Risk management and stability better under Basel II, but industry unprepared
Almost half the industry uncertain they will be ready in time
Basel II will improve risk management and stabilise the banking system, but almost half the industry is not sure they will be ready in time.
A survey carried out by the Professional Risk Managers’ International Association (PRMIA), an educational institution, found that while more than 90% of bankers thought Basel would promote better risk management, and almost 80% of respondents believed the banking industry would become more stable, only 56% of bankers said they would definitely be ready in time for implementation. Just 14% of regulators thought all the banks they supervise were prepared for the framework’s introduction. But 55% believed the larger banks would be able to deal with the rules.
More than half of bankers thought their capital requirements would fall. 36% expected requirements to fall by more than 10%. The majority (62%) were sceptical about whether regulators could deal with the advanced models. Most were concerned about distortions, such as differential treatment across the banking and trading books, that Basel II will create.

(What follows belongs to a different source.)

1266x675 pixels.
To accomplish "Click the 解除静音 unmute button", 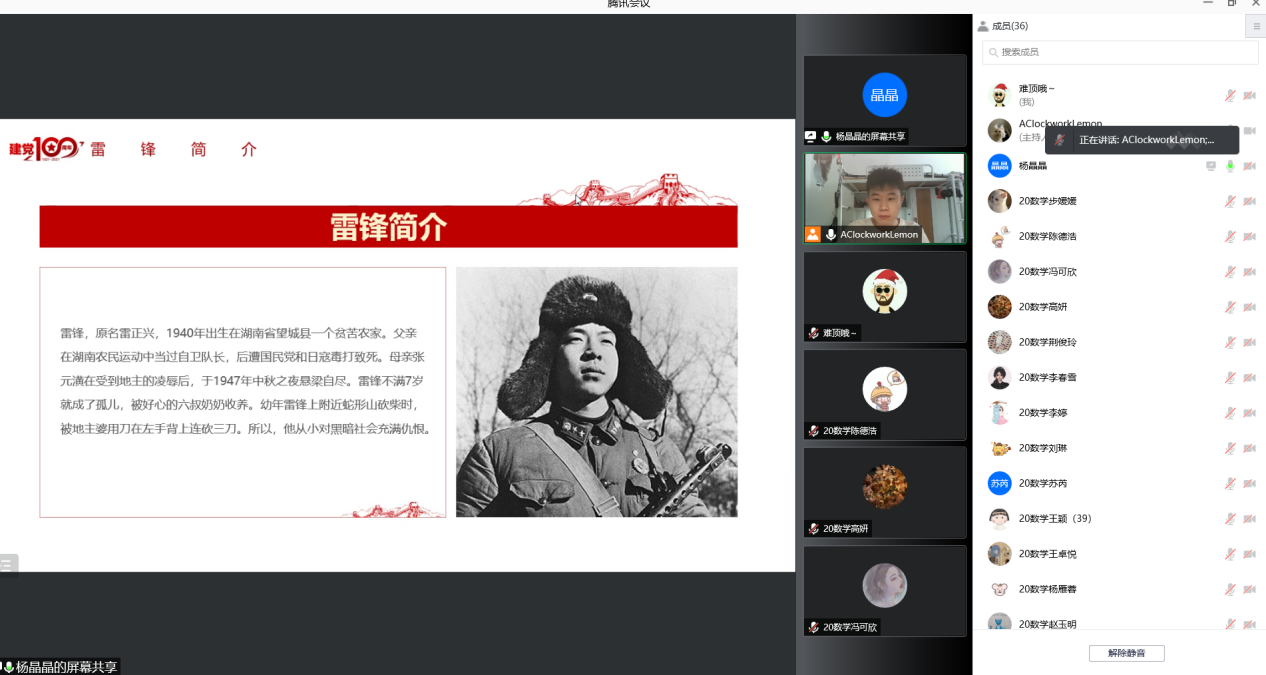I will [1126, 653].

PRMIA’s poll also found that 72% of bankers, 69% of regulators and 81% of consultants believed that Basel III is needed.
More than 1,000 people, the majority of whom were bankers, responded to the survey. Almost 60% of bankers were from larger institutions. Respondents came from 89 countries. The US was the best represented, with 14.5% of respondents from here. More than 10% resided in the UK, and more than 40% came from the G10.